YOUR GOAL -
Please repeat, exactly as written, the line containing "BE THE FIRST TO WRITE A REVIEW (165, 1128)" and every line after it through the end of the records below, leaving out any pictures.
○ ○ ○ ○ ○
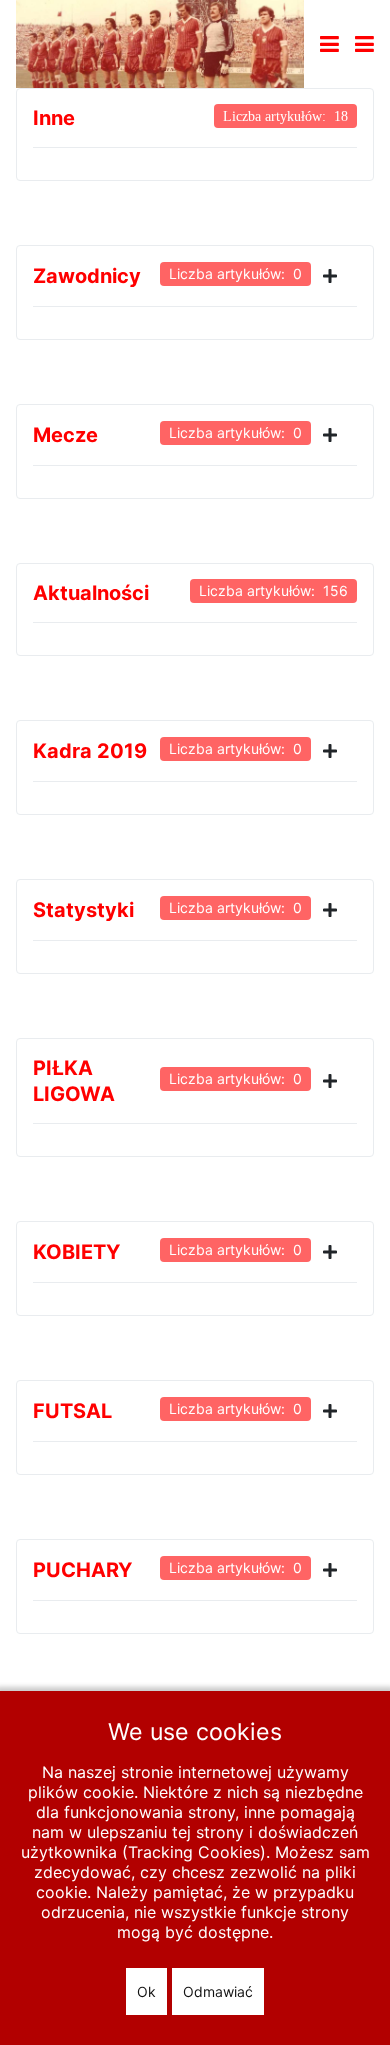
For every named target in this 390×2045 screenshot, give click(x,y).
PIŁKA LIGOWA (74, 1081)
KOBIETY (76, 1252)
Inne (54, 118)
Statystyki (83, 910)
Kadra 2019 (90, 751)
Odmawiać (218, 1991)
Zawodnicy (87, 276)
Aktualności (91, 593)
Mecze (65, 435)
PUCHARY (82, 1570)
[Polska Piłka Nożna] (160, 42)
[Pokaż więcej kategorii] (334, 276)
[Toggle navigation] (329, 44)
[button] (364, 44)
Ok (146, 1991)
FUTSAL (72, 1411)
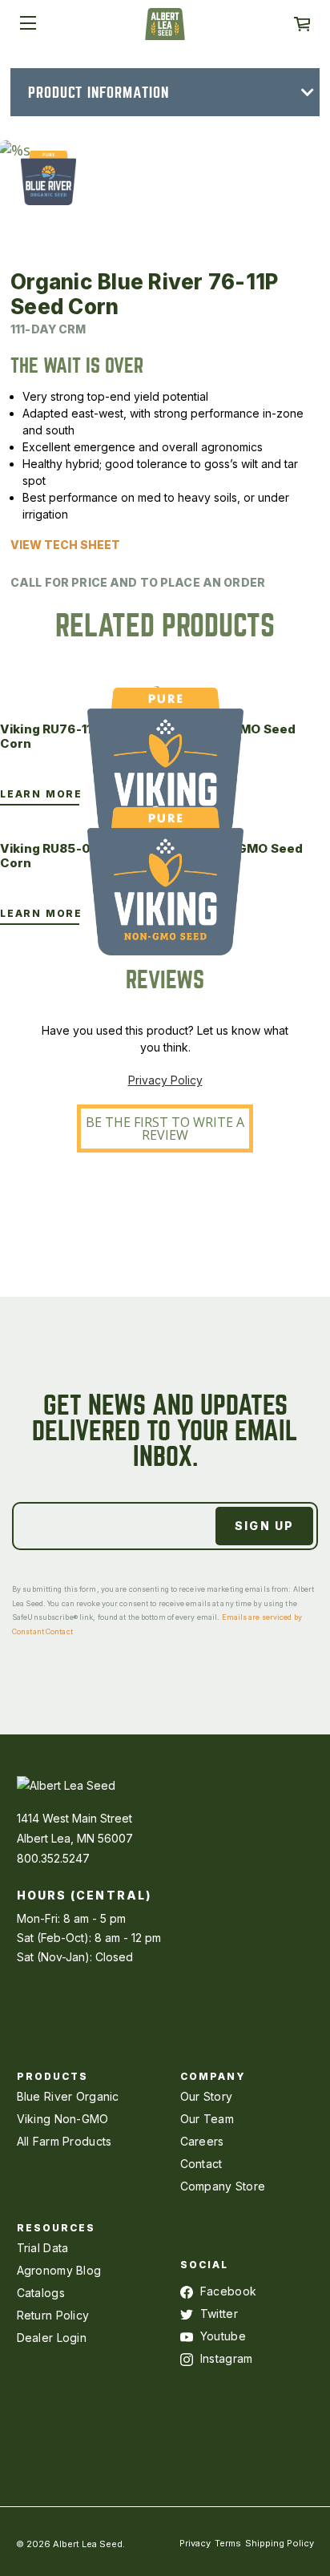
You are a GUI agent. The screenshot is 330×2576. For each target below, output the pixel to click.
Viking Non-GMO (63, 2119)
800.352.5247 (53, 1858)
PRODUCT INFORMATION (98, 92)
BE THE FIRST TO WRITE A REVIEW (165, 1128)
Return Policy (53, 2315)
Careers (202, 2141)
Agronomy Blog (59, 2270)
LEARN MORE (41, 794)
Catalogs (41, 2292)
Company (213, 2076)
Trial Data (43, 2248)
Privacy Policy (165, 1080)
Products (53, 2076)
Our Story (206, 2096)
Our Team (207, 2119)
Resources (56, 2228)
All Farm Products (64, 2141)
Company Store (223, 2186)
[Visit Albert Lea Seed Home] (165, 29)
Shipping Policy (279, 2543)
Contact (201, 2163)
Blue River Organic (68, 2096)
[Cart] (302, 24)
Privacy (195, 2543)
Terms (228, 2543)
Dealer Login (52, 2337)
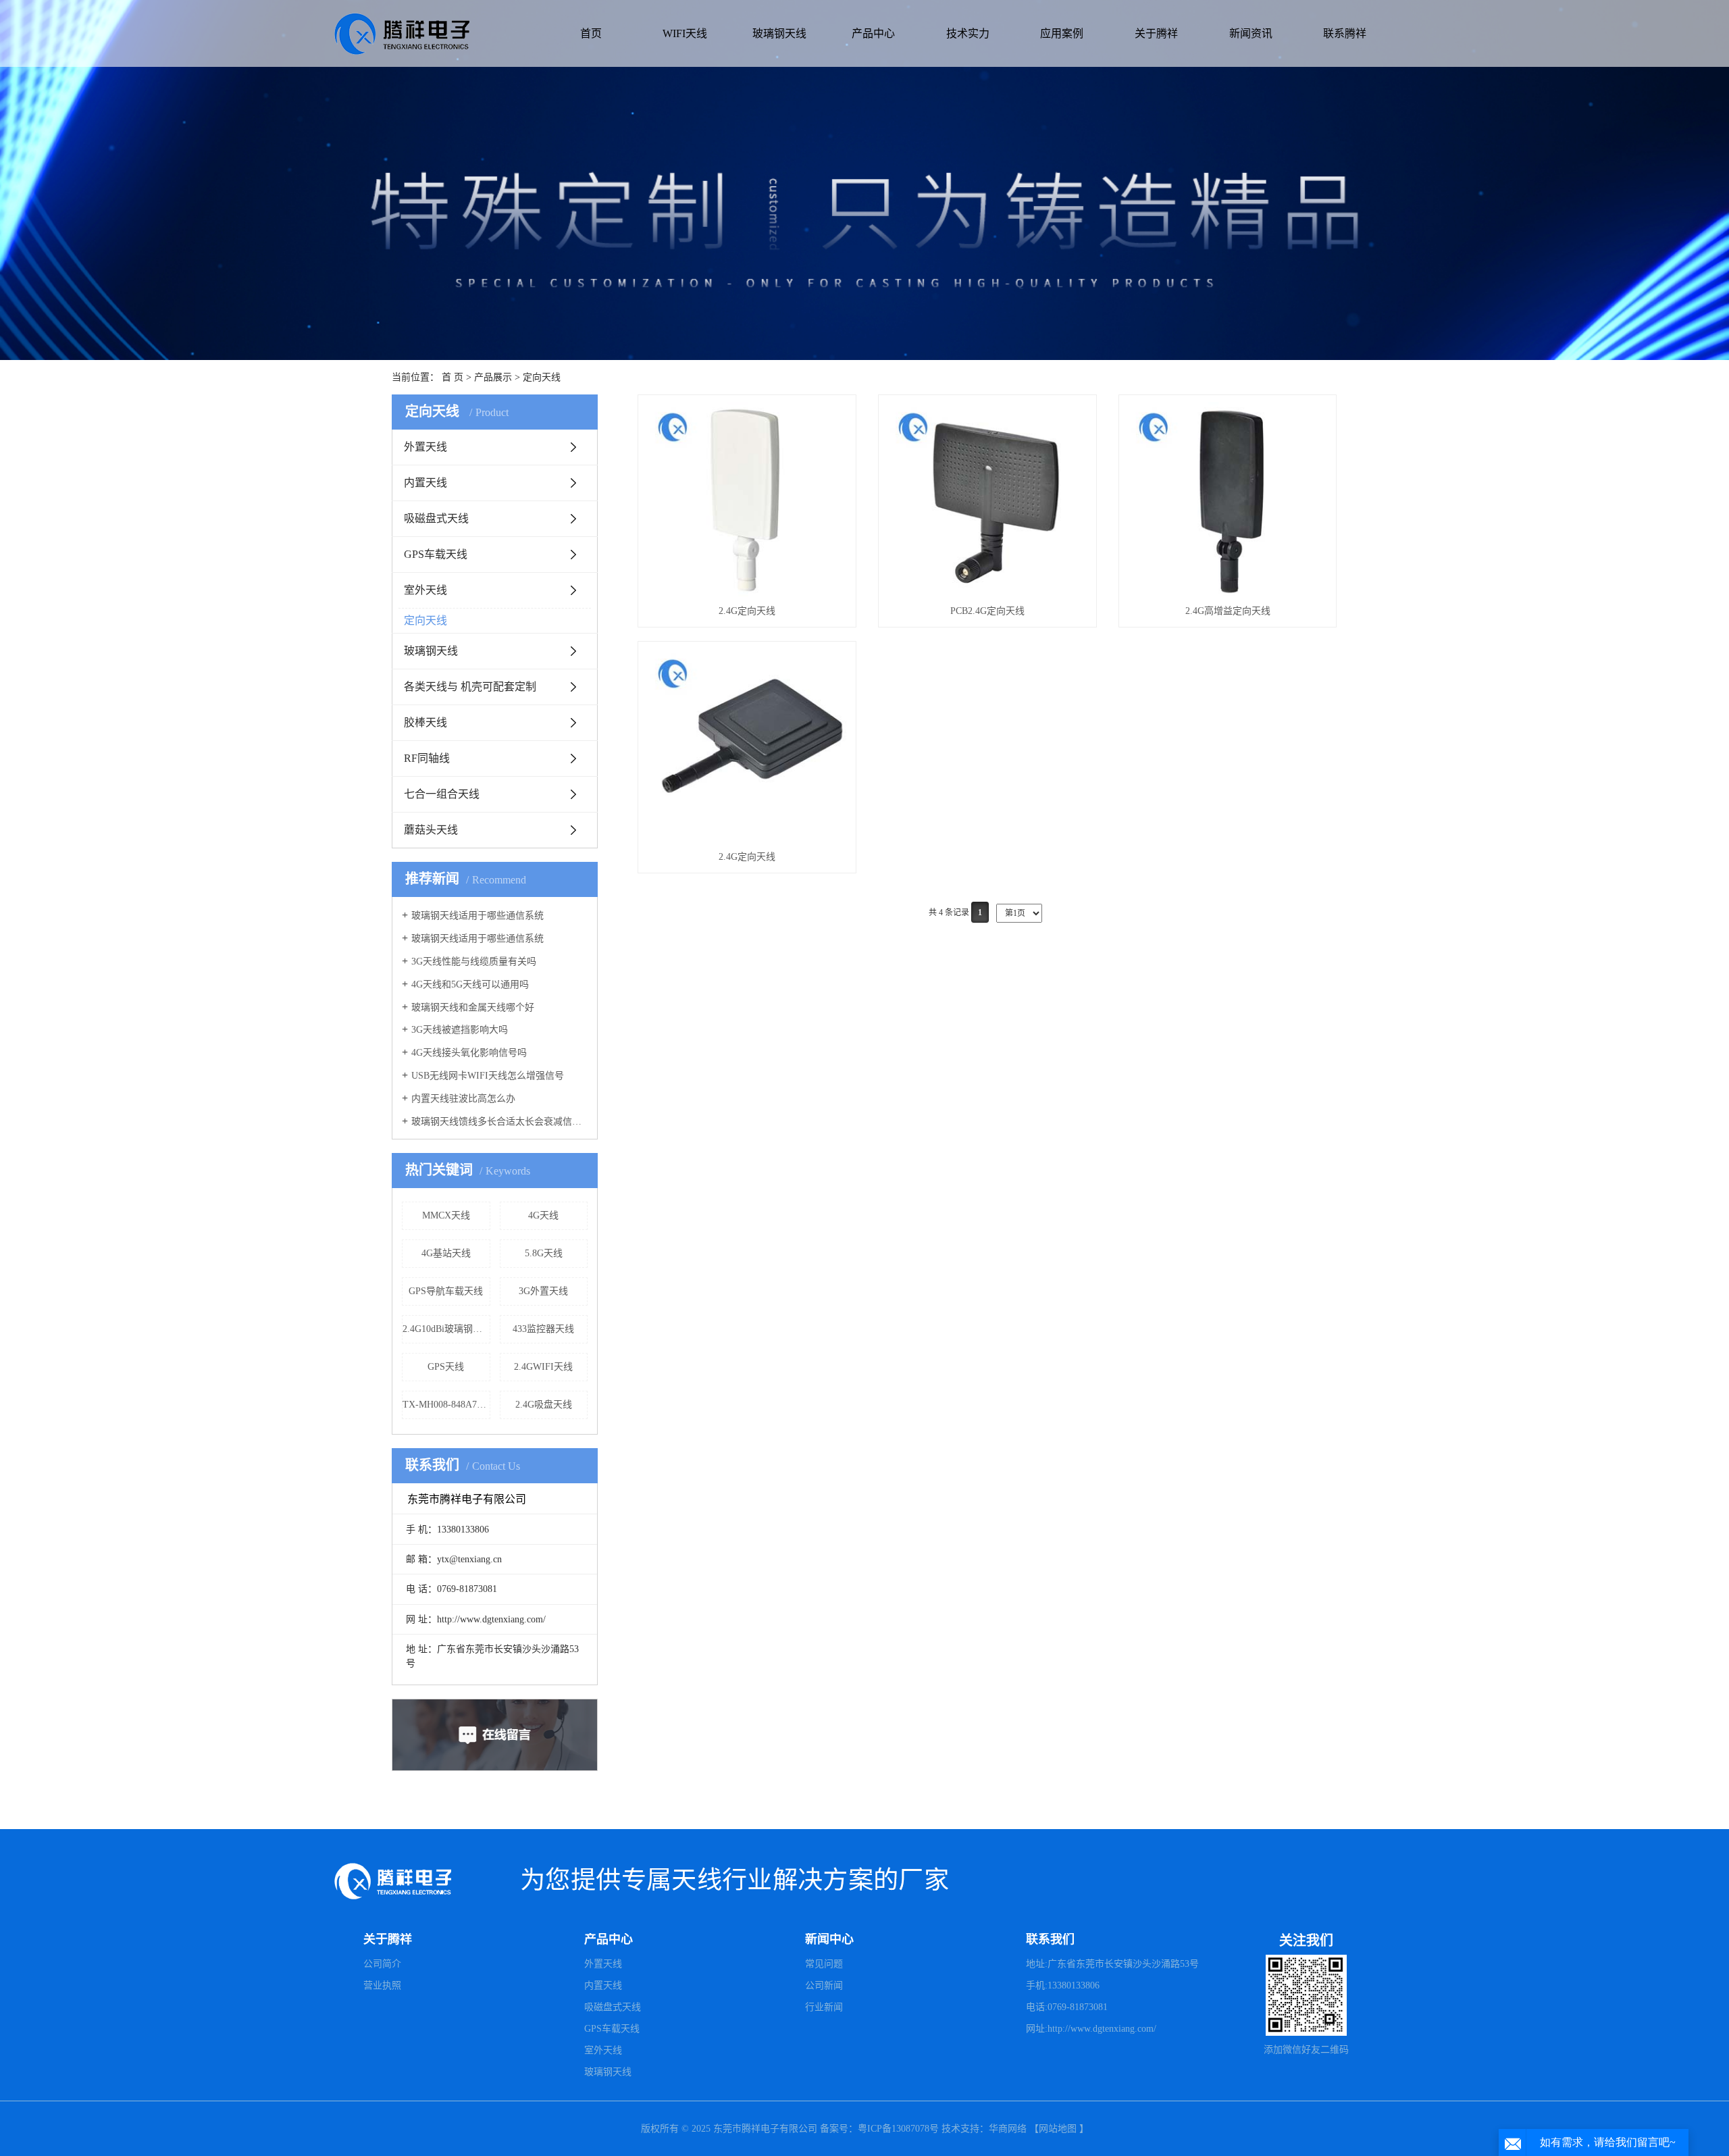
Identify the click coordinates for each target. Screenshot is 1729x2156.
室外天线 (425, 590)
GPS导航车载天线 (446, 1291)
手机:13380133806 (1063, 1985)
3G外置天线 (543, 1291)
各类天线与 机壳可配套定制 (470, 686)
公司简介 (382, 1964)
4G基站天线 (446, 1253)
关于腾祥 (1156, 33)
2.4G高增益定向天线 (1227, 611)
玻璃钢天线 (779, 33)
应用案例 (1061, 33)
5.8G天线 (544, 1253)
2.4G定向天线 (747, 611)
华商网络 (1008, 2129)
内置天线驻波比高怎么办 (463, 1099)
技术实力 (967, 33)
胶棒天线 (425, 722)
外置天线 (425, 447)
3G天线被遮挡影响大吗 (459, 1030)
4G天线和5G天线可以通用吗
○ ○ ○ ○ ○
ANSWER TO THIS EXERCISE -
BE THE FIRST TO WRITE A REVIEW (165, 1128)
Return Policy (53, 2315)
Careers (202, 2141)
Agronomy Blog (59, 2270)
LEARN MORE (41, 794)
Catalogs (41, 2292)
Company (213, 2076)
Trial Data (43, 2248)
Privacy Policy (165, 1080)
Products (53, 2076)
Our Story (206, 2096)
Our Team (207, 2119)
Resources (56, 2228)
All Farm Products (64, 2141)
Company Store (223, 2186)
[Visit Albert Lea Seed Home] (165, 29)
Shipping Policy (279, 2543)
Contact (201, 2163)
Blue River Organic (68, 2096)
[Cart] (302, 24)
Privacy (195, 2543)
Terms (228, 2543)
Dealer Login (52, 2337)
Identify the click coordinates for each target. Screenshot is 1729x2156.
室外天线 (425, 590)
GPS导航车载天线 (446, 1291)
手机:13380133806 (1063, 1985)
3G外置天线 (543, 1291)
各类天线与 机壳可配套定制 (470, 686)
公司简介 (382, 1964)
4G基站天线 (446, 1253)
关于腾祥 (1156, 33)
2.4G高增益定向天线 (1227, 611)
玻璃钢天线 (779, 33)
应用案例 (1061, 33)
5.8G天线 (544, 1253)
2.4G定向天线 (747, 611)
华商网络 (1008, 2129)
内置天线驻波比高怎么办 (463, 1099)
技术实力 (967, 33)
胶棒天线 (425, 722)
外置天线 (425, 447)
3G天线被遮挡影响大吗 (459, 1030)
4G天线和5G天线可以通用吗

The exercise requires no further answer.